### [Short problem]
Reproduce each of these records word for word, in the order given.

[Entries on target coordinates]
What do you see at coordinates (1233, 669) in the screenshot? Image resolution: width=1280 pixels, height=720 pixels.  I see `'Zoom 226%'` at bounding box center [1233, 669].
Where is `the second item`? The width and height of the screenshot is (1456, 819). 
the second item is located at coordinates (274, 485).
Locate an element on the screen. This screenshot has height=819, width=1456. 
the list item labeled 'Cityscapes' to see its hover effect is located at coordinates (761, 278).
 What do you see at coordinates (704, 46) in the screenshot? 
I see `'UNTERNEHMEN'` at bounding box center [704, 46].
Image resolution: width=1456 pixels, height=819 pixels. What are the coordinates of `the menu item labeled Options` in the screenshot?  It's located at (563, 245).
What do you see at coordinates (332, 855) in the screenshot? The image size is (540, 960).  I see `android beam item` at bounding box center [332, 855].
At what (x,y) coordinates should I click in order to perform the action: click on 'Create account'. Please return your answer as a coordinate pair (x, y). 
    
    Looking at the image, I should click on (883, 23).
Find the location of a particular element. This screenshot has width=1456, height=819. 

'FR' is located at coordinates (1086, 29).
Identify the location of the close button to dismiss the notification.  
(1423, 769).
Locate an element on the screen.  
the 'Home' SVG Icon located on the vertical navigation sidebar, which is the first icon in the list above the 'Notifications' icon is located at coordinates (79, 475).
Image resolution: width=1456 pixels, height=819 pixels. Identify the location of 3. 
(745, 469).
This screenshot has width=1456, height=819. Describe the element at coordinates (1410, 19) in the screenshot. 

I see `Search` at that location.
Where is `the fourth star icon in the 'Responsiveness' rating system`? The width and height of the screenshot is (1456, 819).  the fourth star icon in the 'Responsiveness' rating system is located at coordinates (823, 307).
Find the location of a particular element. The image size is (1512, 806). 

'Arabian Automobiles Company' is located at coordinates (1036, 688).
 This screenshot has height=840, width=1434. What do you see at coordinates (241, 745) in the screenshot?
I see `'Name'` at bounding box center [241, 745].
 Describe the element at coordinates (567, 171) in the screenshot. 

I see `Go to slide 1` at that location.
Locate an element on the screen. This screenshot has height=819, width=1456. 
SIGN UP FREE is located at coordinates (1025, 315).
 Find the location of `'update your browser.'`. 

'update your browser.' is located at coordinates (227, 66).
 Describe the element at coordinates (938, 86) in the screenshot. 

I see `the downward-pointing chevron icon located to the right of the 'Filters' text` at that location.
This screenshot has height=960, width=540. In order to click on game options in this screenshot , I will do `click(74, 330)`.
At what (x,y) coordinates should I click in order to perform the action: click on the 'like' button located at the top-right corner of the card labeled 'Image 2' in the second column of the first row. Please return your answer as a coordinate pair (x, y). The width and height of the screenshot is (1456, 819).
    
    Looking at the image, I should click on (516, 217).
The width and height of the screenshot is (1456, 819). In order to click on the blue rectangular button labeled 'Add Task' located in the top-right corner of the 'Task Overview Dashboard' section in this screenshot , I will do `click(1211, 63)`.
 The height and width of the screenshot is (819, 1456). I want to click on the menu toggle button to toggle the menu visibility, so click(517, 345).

### [Result of the exercise]
What do you see at coordinates (1233, 669) in the screenshot? Image resolution: width=1280 pixels, height=720 pixels.  I see `'Zoom 226%'` at bounding box center [1233, 669].
Where is `the second item`? The width and height of the screenshot is (1456, 819). 
the second item is located at coordinates (274, 485).
Locate an element on the screen. This screenshot has height=819, width=1456. 
the list item labeled 'Cityscapes' to see its hover effect is located at coordinates (761, 278).
 What do you see at coordinates (704, 46) in the screenshot? 
I see `'UNTERNEHMEN'` at bounding box center [704, 46].
Image resolution: width=1456 pixels, height=819 pixels. What are the coordinates of `the menu item labeled Options` in the screenshot?  It's located at (563, 245).
What do you see at coordinates (332, 855) in the screenshot? The image size is (540, 960).  I see `android beam item` at bounding box center [332, 855].
At what (x,y) coordinates should I click in order to perform the action: click on 'Create account'. Please return your answer as a coordinate pair (x, y). 
    
    Looking at the image, I should click on (883, 23).
Find the location of a particular element. This screenshot has width=1456, height=819. 

'FR' is located at coordinates (1086, 29).
Identify the location of the close button to dismiss the notification.  
(1423, 769).
Locate an element on the screen.  
the 'Home' SVG Icon located on the vertical navigation sidebar, which is the first icon in the list above the 'Notifications' icon is located at coordinates (79, 475).
Image resolution: width=1456 pixels, height=819 pixels. Identify the location of 3. 
(745, 469).
This screenshot has width=1456, height=819. Describe the element at coordinates (1410, 19) in the screenshot. 

I see `Search` at that location.
Where is `the fourth star icon in the 'Responsiveness' rating system`? The width and height of the screenshot is (1456, 819).  the fourth star icon in the 'Responsiveness' rating system is located at coordinates (823, 307).
Find the location of a particular element. The image size is (1512, 806). 

'Arabian Automobiles Company' is located at coordinates (1036, 688).
 This screenshot has height=840, width=1434. What do you see at coordinates (241, 745) in the screenshot?
I see `'Name'` at bounding box center [241, 745].
 Describe the element at coordinates (567, 171) in the screenshot. 

I see `Go to slide 1` at that location.
Locate an element on the screen. This screenshot has height=819, width=1456. 
SIGN UP FREE is located at coordinates (1025, 315).
 Find the location of `'update your browser.'`. 

'update your browser.' is located at coordinates (227, 66).
 Describe the element at coordinates (938, 86) in the screenshot. 

I see `the downward-pointing chevron icon located to the right of the 'Filters' text` at that location.
This screenshot has height=960, width=540. In order to click on game options in this screenshot , I will do `click(74, 330)`.
At what (x,y) coordinates should I click in order to perform the action: click on the 'like' button located at the top-right corner of the card labeled 'Image 2' in the second column of the first row. Please return your answer as a coordinate pair (x, y). The width and height of the screenshot is (1456, 819).
    
    Looking at the image, I should click on (516, 217).
The width and height of the screenshot is (1456, 819). In order to click on the blue rectangular button labeled 'Add Task' located in the top-right corner of the 'Task Overview Dashboard' section in this screenshot , I will do `click(1211, 63)`.
 The height and width of the screenshot is (819, 1456). I want to click on the menu toggle button to toggle the menu visibility, so click(517, 345).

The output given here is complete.